South Florida is no stranger to the sport of cricket. It’s been a hub for Caribbean players to play for years. But the South Florida Premier Cricket League is gaining popularity and busier than ever, with matches every Sunday in Broward County parks.
Twenty-four-year-old Zachary Sattaur is the team captain for Florida Cricket Academy.
“You just see balls flying all over the place. I mean, it looks like a bunch of home runs, if you like baseball,” Sattaur said.
Sattaur is the fourth best batsman in the South Florida Premier Cricket league. He said he feels like he learned how to be a leader, from his coach, Wayne Ramnaraine.
“It’s just the fun, the entertainment, the strategy, everything that goes into it,” Ramnaraine said. “And the comradery, the sportsmanship...everything.”
Dressed in his thigh and leg pads, helmet and gloves, Sattaur said he feels like this sport has taught him so much.
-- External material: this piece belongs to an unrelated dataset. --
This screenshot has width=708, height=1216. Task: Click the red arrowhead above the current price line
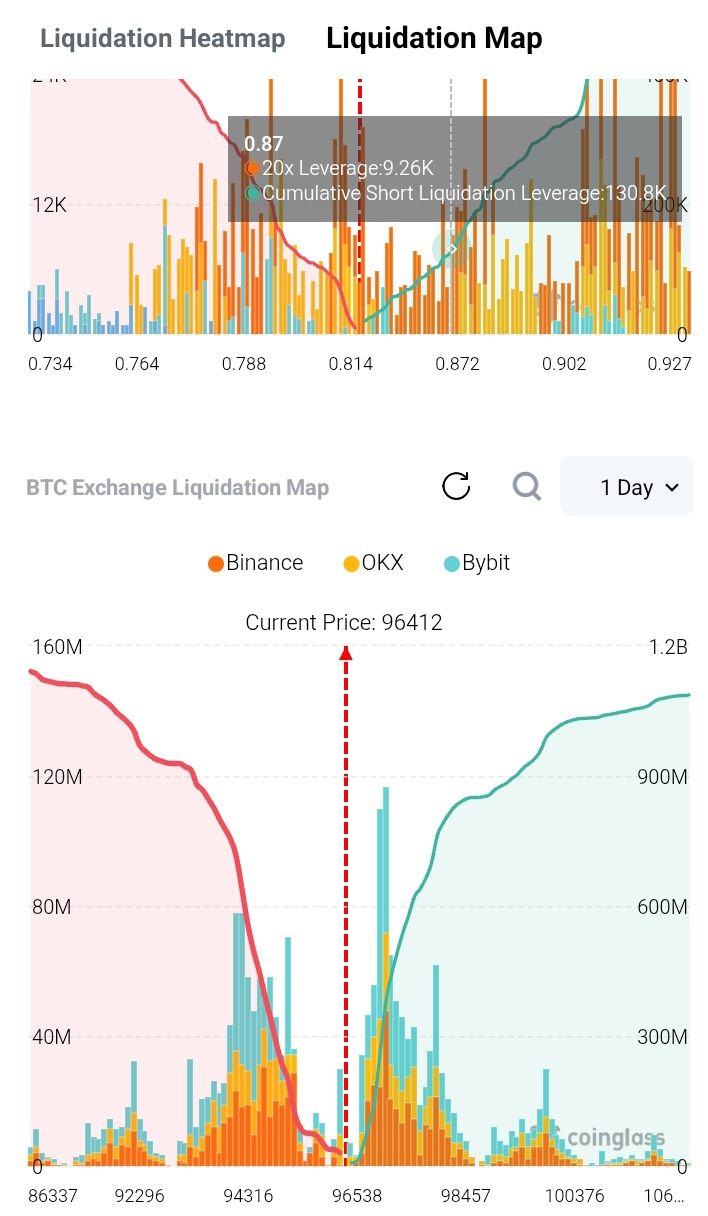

“Taking leadership,” he said. “Taking responsibility on the field and off the field, leading from up front with the bat as well.”
Cricket first started in the United Kingdom in the 19th century, and was spread by the British to their colonies around the world, including the Caribbean.
Ramnaraine, from Trinidad, said his team is a perfect example of different cultures coming together with the help of a bat and a ball.
“Guyana, Trinidad, Pakistan, India, South Africa, our giant team is a complete mixture of everybody because the kids come in and they stay with us for a long period of time,” Ramnaraine said. “The average age of everybody here is like, 25, 26, and they’ve been with us more than 10 years.”
How long people play is another part of the culture of cricket. Most players are active in the sport, for most of their lives. Ramnaraine said it’s not something you can quit.
“You grow up with it. When you’re in the Caribbean growing up, there’s only two sports, either football or cricket. It’s in your blood,” he said. “It’s in your genes. Once you get a love for it, you don’t stop.”
Of course, by football he means soccer.
Aside from coaching, Ramnaraine runs Miramar’s cricket program, which starts with kids as young as 10. It’s the city’s way to branch out of the normal little league and pee-wee football options. And it’s free for anyone living in Miami-Dade, Broward and Palm Beach counties.
Sattaur described cricket as a sport and culture that a player can’t stop loving.
“I grew up watching my dad play. He was from Guyana,” Sattaur said. “When he came here I was watching when I was little. About 10 years ago I picked up a bat and finally started playing.”
Now his dad comes to watch his matches every Sunday.
But how does cricket work exactly?
Players start on a circular field, called a pitch. Two batsman from one team try to hit a small ball, harder than a baseball, with a flat bat. They can hit it in any direction. Playing the field are all 11 players from the opposing team.
Ankur Kapoor is the coach for another team in the league, the Megablasters.
“It’s a very interesting game. Much faster than baseball. So, if I have to explain it, it’s a lot of strategy and a lot of thinking and a lot of hard work. So it’s like the NFL in a way,” Kapoor said.
Mahabir Puren has been playing the sport in Fort Lauderdale, and all around Broward since 1989. He’s helping coach the Megablasters with Kapoor and explains what the objective of a match is.
“That’s how you score runs, by hitting the ball and defending the wicket. And the bowler's job is to hit the wicket, or get a batsman to hit the ball in the air and get caught. If he get caught, he’s out,” Puren said.
The wickets are the three posts stuck in the middle of the field that cricket is famous for. If a batsman is able to hit all three wickets and knock smaller sticks — called bails — off the top of them, then his team wins. Or it’s whoever gets the most runs.
Cricket is a high-scoring game, with lots of action when teams play the short version, called 20-overs. There can be 150 to 200 runs in one game.
Brandon Dunbar also plays on the Florida Cricket Academy team. He thinks the stereotypes of what people think cricket is aren’t even close to the way the game is played today.
“All white pants, all like, from what you see from back in the day - like old-school-style cricket. It’s evolved so much from what it used to be,” Dunbar said.
Dunbar’s from South Africa and he used to play professionally in Europe. Now, he uses the routine of these Sunday matches all over Broward County to keep the game in his life.
“I say this is for the weekend warriors,” he said.
Ramnaraine has watched all of his the weekend warriors grow up on Sundays throughout the years. They’re like his kids — he even makes them sandwiches every game.
His hope is that he can keep teaching more kids in South Florida about cricket culture too, for years to come.
The South Florida Premier Cricket League is preparing for the finals at Central Broward Regional Park Stadium in Lauderhill on Nov. 19. You can watch other matches at parks like Brian Piccolo in Hollywood and Tradewinds in Coconut Creek.